Although the records contain pictures, none belong in the copy: restate word for word only the lines from the one with "1250x820 pixels." through the one with "The image size is (1507, 812).", both included.

---- DATA RECORDS

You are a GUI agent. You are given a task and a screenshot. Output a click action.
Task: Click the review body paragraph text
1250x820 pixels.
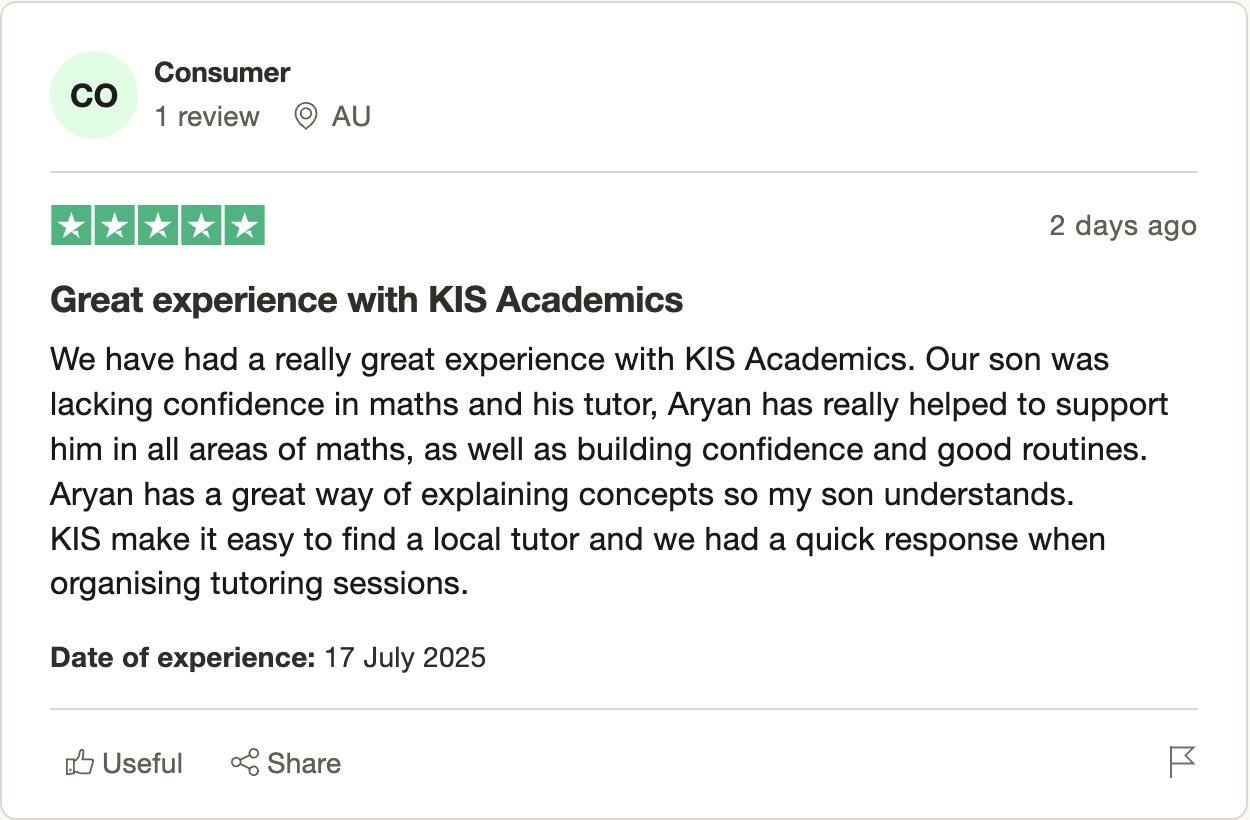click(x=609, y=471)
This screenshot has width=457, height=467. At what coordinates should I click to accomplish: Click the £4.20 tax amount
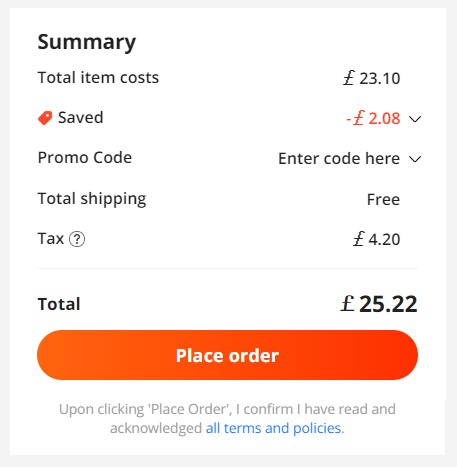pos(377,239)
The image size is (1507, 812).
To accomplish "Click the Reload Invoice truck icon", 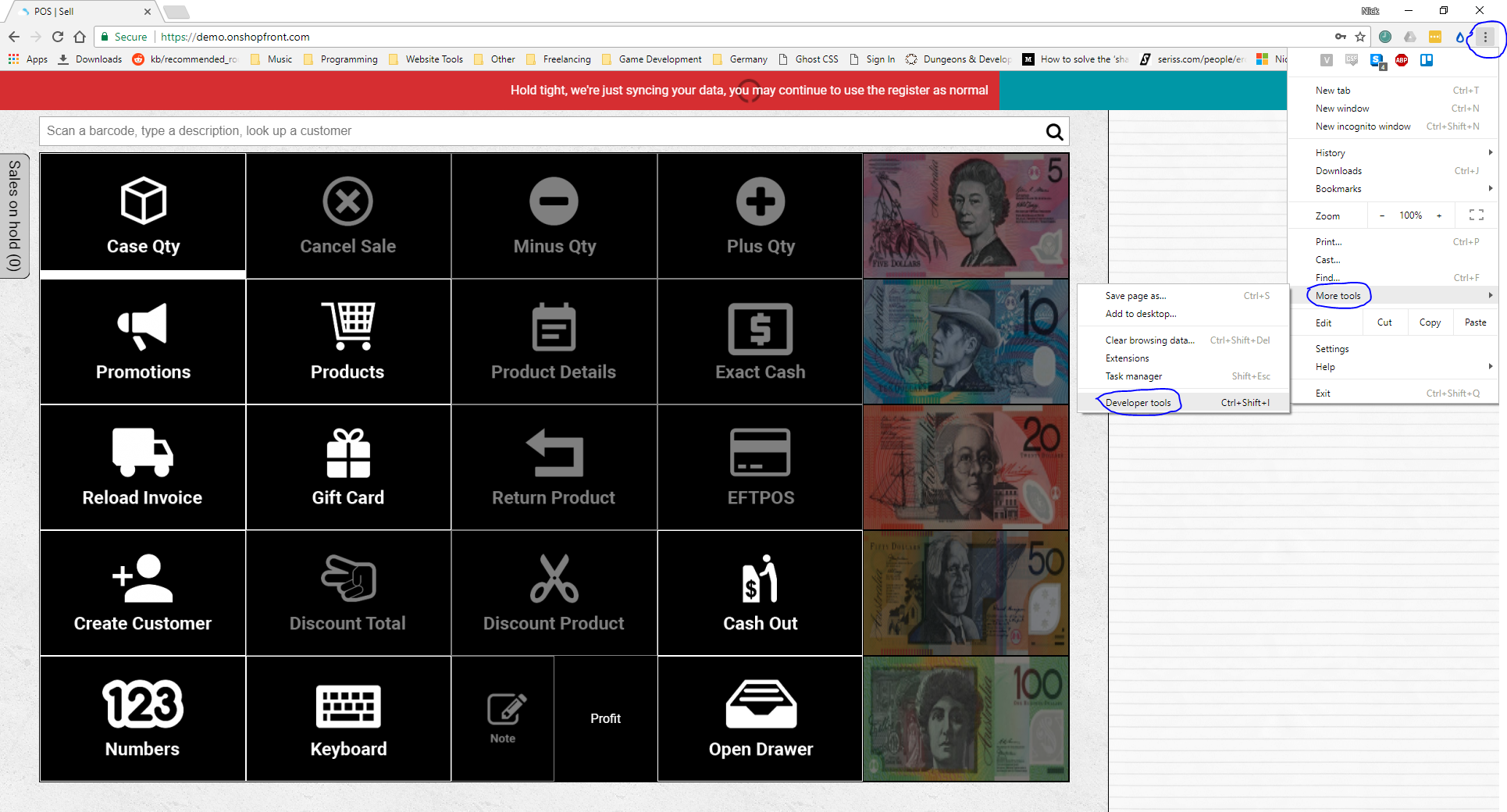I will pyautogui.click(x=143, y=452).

--------
---- DATA RECORDS

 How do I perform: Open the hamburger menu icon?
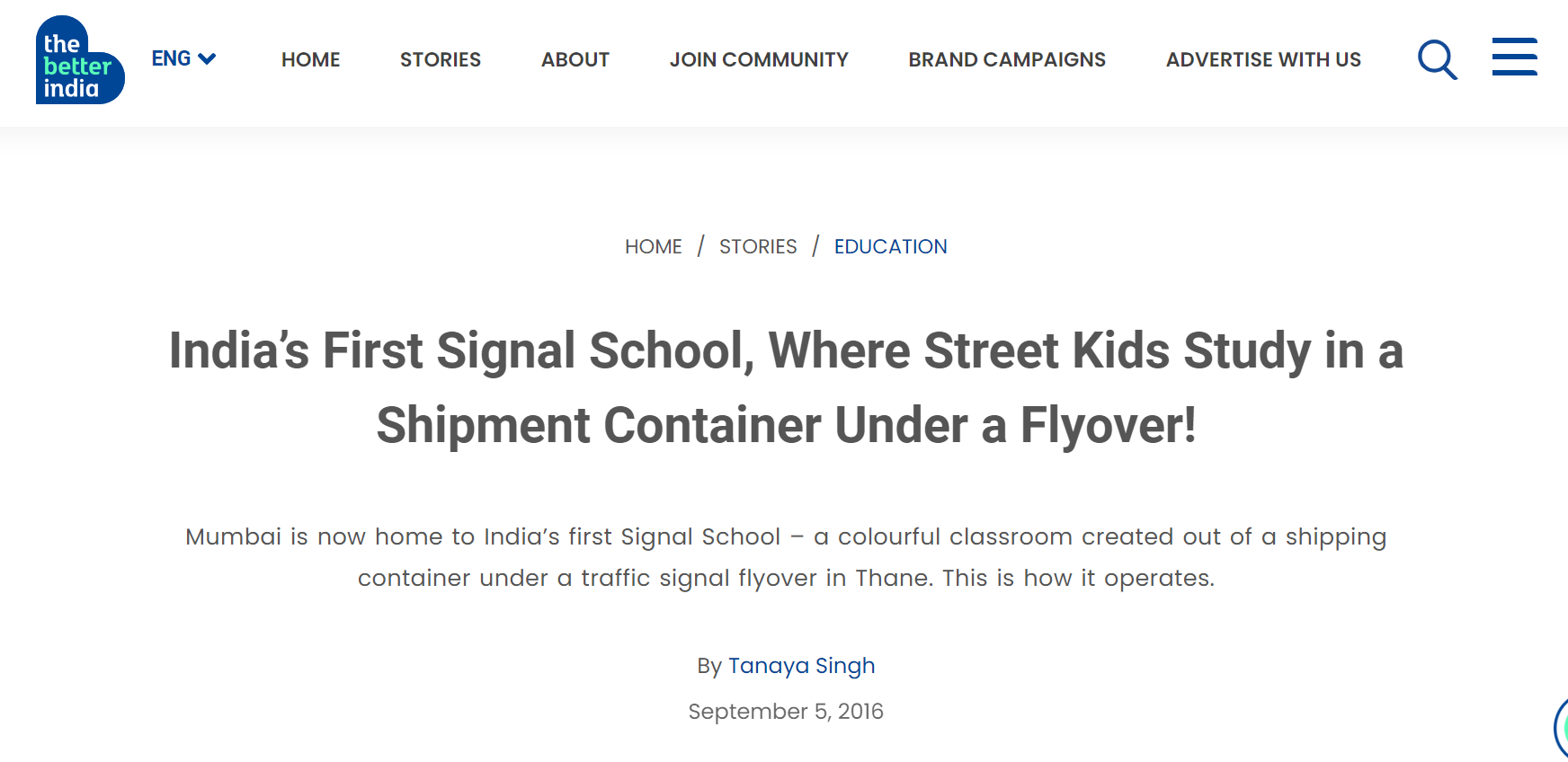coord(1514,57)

--------

TASK RESPONSE>
1250x820 pixels.
click(x=609, y=471)
This screenshot has width=457, height=467. At what coordinates should I click to accomplish: Click the £4.20 tax amount
pos(377,239)
The image size is (1507, 812).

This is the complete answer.